After a gap-down lower opening on Monday, which set the SPY low at 273.09, (and the New Economy sector setting 4 month lows) – not quite reaching Fib Support SPY 271.01 – stocks embarked on a spectacular 4 day rally, gaining back 5.5%, on rumors the Fed will soon reverse course and start lowering interest rates. With the rally achieving a 4 month high in Bullish Momentum, and a noticeable improvement the Market Breadth, stocks now need a few weeks of sideways trading for the bullish momentum to wear off, before the next sustained down-move can begin. Major Fib resistance 290.27. A trading top is due June 12. SPY Fib support 279.11.
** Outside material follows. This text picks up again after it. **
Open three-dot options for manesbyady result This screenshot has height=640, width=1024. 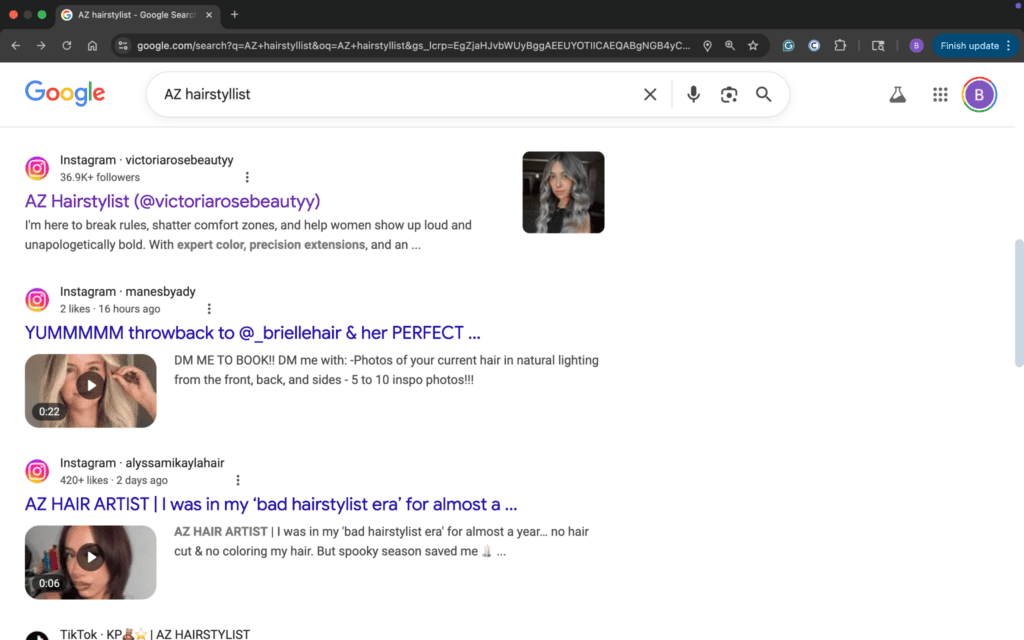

Spot gold rallied $36, settling 1340.70, its highest price in over a year. GLD printed 127.25 matching spot. Unless the market can accelerate from this level to close over spot 1360, expect a decent pull-back to fill-out the neckline in an enormous H&S bottom formation, with a low around June 25. A strong Weekly close over GLD 127.25 projects to 134.96. GLD Fib support 123.85 (strong). The gold shares resumed leadership over the metal, recording a 6 week high, despite bullion strength. Without a strong gold close over 1360, the shares should range-trade over the next 2 1/2 weeks, with a low due around June 25. GDX Fib support 22.14, 21.86 (strong). Our scenario for a strong PM breakout over the Summer is playing out. SLV broke the bullish falling wedge formation with 14.20 print running into resistance and not able to clear. A strong close over 14.22 turn trends bullish. SLV Fib resistance 14.74, 15.69 (strong). This may seem unrelated to reality today, but for very long term traders take note: When “gold fever” hits, an XAU QUARTERLY close over 106.35 will set the stage for a move to all-time highs 232.72. Fib resistance 164.80 (strong).
With talk of a fairly imminent cut in rates, the greenback took it on the chin, falling into Fib support UUP 26.00 before settling 26.04. A strong close under 25.94 will turn trends bearish.